(ASSIGNMENT): A faithful copy of all the data is the goal; omit the pictures.

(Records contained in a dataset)
· · · ·

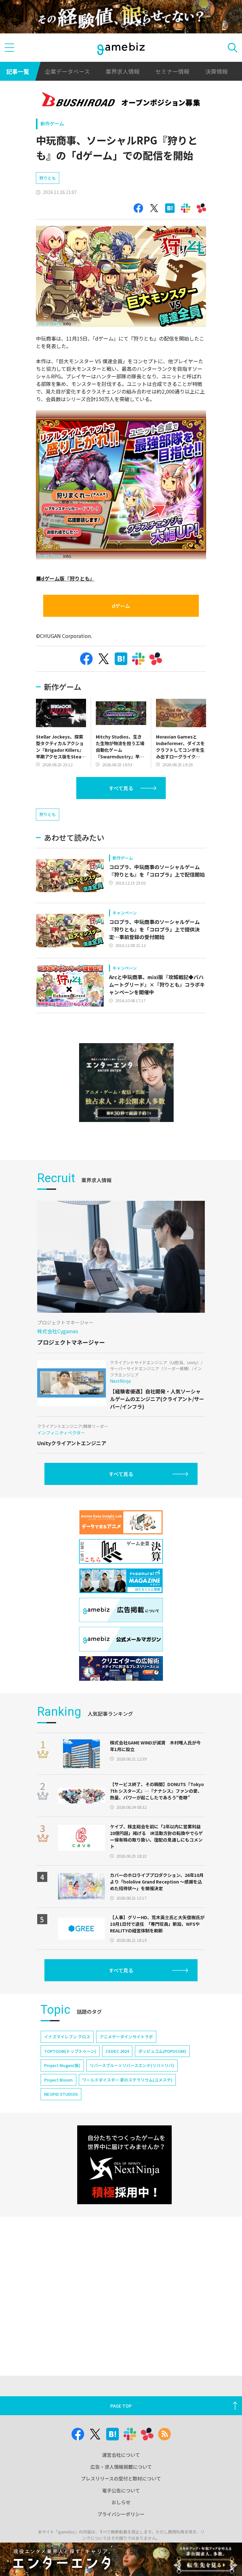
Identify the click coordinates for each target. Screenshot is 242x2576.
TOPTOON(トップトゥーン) (70, 2051)
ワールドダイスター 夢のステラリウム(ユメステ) (127, 2080)
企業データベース (67, 71)
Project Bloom (58, 2080)
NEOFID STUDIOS (61, 2094)
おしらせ (121, 2502)
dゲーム (121, 606)
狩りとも (47, 178)
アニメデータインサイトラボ (126, 2037)
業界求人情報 (123, 71)
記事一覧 (17, 71)
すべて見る (121, 788)
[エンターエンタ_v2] (126, 1082)
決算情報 (216, 71)
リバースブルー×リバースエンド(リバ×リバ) (132, 2065)
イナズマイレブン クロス (67, 2037)
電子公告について (121, 2490)
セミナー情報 (172, 71)
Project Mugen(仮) (62, 2065)
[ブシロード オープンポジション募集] (121, 100)
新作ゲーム (52, 123)
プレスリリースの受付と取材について (121, 2478)
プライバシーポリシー (121, 2514)
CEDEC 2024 (117, 2051)
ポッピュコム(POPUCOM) (162, 2051)
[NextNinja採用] (124, 2164)
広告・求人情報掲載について (121, 2466)
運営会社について (121, 2454)
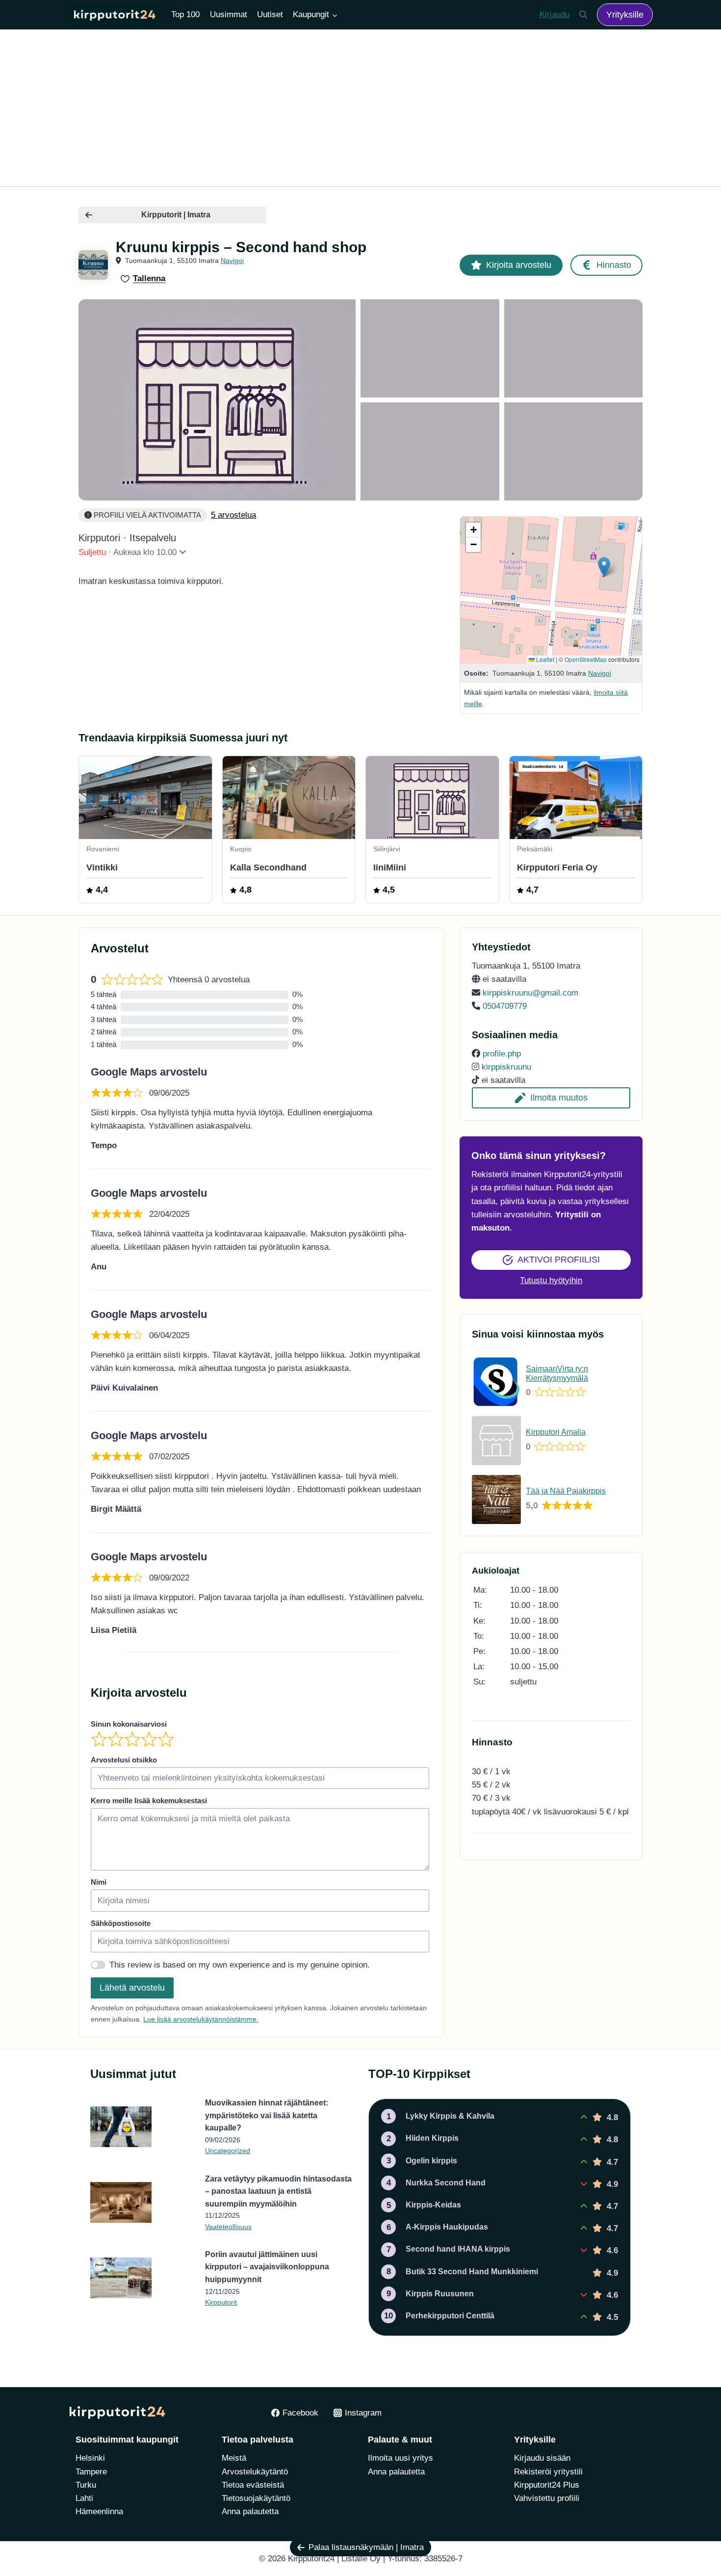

· · · ·

(SOLUTION BELOW):
Identify the click coordinates for each target. Screenshot is 242x2576.
TOPTOON(トップトゥーン) (70, 2051)
ワールドダイスター 夢のステラリウム(ユメステ) (127, 2080)
企業データベース (67, 71)
Project Bloom (58, 2080)
NEOFID STUDIOS (61, 2094)
おしらせ (121, 2502)
dゲーム (121, 606)
狩りとも (47, 178)
アニメデータインサイトラボ (126, 2037)
業界求人情報 (123, 71)
記事一覧 (17, 71)
すべて見る (121, 788)
[エンターエンタ_v2] (126, 1082)
決算情報 (216, 71)
リバースブルー×リバースエンド(リバ×リバ) (132, 2065)
イナズマイレブン クロス (67, 2037)
電子公告について (121, 2490)
セミナー情報 (172, 71)
Project Mugen(仮) (62, 2065)
[ブシロード オープンポジション募集] (121, 100)
新作ゲーム (52, 123)
プレスリリースの受付と取材について (121, 2478)
プライバシーポリシー (121, 2514)
CEDEC 2024 (117, 2051)
ポッピュコム(POPUCOM) (162, 2051)
[NextNinja採用] (124, 2164)
広告・求人情報掲載について (121, 2466)
運営会社について (121, 2454)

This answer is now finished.